Delivering remarks on surprise medical billing, which is a concern that has drawn bipartisan interest, President Donald Trump waded into another high-profile health issue: making sure insurance protects people who have preexisting health conditions.
"We will always protect patients with preexisting conditions, very importantly," Trump said on May 9.
It's natural Trump would want to make this claim.
Polling from the Kaiser Family Foundation suggests that such protections, which prohibit individual insurance plans from charging people more based on their medical history, are a top priority for Americans and among the most popular provisions of the Affordable Care Act. (KHN is an editorially independent program of the foundation.)
With that context, we decided to put a microscope to the president's claim.
We asked White House staff to point us to the policies or proposals on which Trump's statement was based. They declined to provide specifics but reiterated the president's assertion.

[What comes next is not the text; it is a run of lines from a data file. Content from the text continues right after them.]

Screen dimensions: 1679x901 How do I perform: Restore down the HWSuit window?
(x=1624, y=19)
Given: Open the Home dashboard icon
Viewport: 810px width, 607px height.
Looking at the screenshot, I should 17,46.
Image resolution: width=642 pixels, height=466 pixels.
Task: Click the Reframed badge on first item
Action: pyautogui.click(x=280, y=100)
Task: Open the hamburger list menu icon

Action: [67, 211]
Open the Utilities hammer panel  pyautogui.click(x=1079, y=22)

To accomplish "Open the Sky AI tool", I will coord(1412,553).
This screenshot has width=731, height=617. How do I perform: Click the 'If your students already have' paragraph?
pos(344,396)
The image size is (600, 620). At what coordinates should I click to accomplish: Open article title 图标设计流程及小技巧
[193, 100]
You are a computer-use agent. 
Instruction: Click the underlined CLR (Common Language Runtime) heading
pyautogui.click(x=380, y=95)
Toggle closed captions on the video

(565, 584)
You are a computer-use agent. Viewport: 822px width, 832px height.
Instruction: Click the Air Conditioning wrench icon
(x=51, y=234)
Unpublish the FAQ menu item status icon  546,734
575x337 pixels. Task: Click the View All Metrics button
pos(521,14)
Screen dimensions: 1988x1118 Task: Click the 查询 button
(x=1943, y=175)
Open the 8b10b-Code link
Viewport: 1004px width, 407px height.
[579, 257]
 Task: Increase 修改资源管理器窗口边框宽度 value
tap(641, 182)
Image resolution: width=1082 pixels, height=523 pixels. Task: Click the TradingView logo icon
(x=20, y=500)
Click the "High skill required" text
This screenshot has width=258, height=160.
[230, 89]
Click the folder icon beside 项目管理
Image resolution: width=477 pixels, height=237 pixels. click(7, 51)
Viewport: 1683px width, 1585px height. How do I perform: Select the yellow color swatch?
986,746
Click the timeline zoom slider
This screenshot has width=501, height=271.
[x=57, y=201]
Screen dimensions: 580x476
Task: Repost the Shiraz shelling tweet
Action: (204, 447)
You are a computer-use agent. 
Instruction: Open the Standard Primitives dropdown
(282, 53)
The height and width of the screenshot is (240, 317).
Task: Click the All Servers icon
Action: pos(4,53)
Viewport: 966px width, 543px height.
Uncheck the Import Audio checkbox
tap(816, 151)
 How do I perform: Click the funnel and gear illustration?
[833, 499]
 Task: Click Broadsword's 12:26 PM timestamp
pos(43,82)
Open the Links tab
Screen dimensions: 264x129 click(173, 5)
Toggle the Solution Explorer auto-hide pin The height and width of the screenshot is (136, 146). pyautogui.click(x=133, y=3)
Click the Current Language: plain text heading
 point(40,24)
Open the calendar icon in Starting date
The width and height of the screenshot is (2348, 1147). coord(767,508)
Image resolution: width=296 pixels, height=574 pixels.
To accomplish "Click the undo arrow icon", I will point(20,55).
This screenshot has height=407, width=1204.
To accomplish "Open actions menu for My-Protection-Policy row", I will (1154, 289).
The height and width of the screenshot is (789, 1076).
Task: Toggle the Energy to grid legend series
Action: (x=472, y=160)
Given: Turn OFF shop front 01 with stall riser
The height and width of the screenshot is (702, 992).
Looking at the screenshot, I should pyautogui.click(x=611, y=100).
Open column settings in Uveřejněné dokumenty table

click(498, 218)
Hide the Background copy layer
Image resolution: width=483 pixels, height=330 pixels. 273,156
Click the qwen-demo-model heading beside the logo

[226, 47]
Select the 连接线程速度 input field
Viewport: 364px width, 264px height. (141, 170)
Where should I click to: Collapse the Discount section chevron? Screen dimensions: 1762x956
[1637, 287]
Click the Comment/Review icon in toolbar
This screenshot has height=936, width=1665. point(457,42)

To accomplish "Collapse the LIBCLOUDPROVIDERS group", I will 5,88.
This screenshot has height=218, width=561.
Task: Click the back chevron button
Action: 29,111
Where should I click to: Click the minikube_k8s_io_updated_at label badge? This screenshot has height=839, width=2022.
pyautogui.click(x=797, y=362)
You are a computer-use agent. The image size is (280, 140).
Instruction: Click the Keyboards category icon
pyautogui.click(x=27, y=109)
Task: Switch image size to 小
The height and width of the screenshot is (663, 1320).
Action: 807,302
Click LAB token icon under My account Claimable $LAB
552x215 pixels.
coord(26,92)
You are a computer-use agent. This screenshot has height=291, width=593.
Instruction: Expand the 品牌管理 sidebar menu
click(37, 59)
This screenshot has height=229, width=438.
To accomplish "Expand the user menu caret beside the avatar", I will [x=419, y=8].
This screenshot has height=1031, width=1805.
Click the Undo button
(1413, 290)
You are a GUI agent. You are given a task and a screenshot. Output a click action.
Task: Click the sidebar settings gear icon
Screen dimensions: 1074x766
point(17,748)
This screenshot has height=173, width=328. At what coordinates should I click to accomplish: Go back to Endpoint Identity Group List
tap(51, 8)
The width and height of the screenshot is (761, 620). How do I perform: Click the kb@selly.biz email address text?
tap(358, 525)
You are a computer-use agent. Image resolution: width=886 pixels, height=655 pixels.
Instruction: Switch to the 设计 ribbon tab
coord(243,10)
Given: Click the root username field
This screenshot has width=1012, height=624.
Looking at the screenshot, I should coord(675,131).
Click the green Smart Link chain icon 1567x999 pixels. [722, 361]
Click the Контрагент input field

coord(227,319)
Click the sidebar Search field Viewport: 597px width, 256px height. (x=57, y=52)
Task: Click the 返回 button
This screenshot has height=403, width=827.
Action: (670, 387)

Texas V. Azar, and a health policy vacuum
Interviews with four separate experts, though, suggested that the administration's stance on a pending lawsuit that seeks to overturn the Affordable Care Act runs counter to Trump's claim.
The case, known as Texas v. Azar, comes from a group of Republican attorneys general who argue that the entire health law should be struck because the 2017 tax bill gutted Obamacare's requirement to have insurance, often called the individual mandate. In December, a Texas judge agreed.
The case is now before the 5th Circuit Court of Appeals. And, most relevant here, the Department of Justice -- that is, the Trump administration's legal arm -- has refused to defend the ACA in these proceedings.